Работа наша в военно-исторической комиссии была закончена. Настало время покинуть Петербург. В это время, летом 1909 г., получаю вдруг официальное письмо от начальника Главного штаба, генерала Мышлаевкого, пожаловать по делам службы. Я уже готовился выслушать какое-нибудь замечание относительно моего литературного направления, о чём были уже разговоры. К моему удивлению, мне предлагают занять должность генерал-квартирмейстера Главного штаба. Соблазн был очень велик. Нравилась мне и служба с Мышлаевским, которого я узнал в совещательных комиссиях, куда меня приглашали по разным вопросам.
Нет сомнения, что в иное время, т.е. при другом душевном настроении, это весьма лестное предложение вознесло бы меня наверх блаженства. Ведь это было равнозначно апогею военной карьеры, потому что, при моём старшинстве в чине генерала, я бы стал ближайшим кандидатом на должность начальника Главного штаба и временно военного министра, как это всё осуществилось с генералом Беляевым, занявшим эту линию генерал-квартирмейстера после моего отказа.
Таким же образом я отказался приложить руку к вопросу, поднятому в военном совете, помимо меня, совершенно не знавшим меня членом военного совета генералом Ставровским о награждении меня георгиевским крестом, по статуту, за спасение батареи 6-го резервного корпуса 1 октября, в бою под Далиянтунем.

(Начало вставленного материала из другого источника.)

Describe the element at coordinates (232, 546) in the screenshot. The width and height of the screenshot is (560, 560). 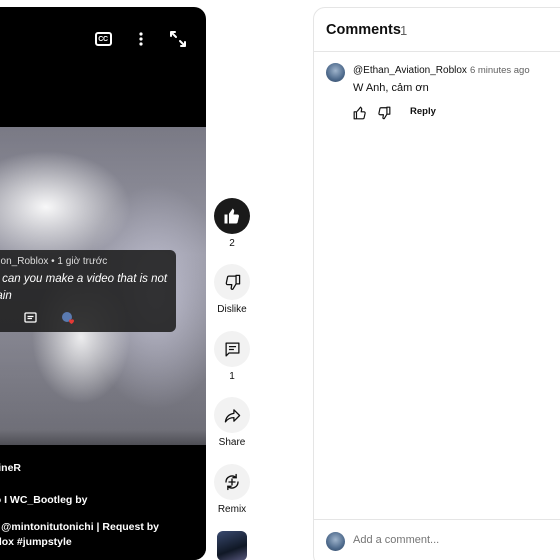
I see `sound-thumbnail` at that location.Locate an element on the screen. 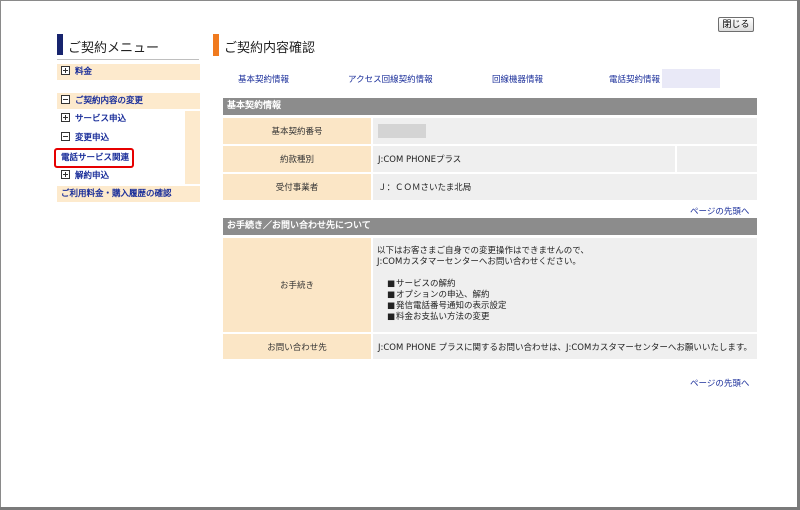 The height and width of the screenshot is (510, 800). procedures-section-header: お手続き／お問い合わせ先について is located at coordinates (490, 226).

Во мне опять внедрился тогда глубокий душевный разлад. После всего пережитого в Японской войне, после всего, что творилось в России после войны, у меня раскрылись глаза. Сердце отвернулось от моих богов, которым я поклонялся до того времени. От предложенной мне высокой должности я отказался под предлогом желания служить в строю. Назначен был генерал Беляев, который стал близко к Распутину, царице и... ко всем бедствиям, постигшим Россию и его самого.
Я продолжал усилено работать в печати, затрагивая вопросы военно-политические, бытовые и по государственной обороне. Один из таких вопросов имел для меня важные последствия и заслуживает быть упомянутым здесь - не по интервенции моей личности, а по характеристике решения у нас вопросов государственной важности и по тем последствиям, которые вопрос этот имел потом во время Великой войны.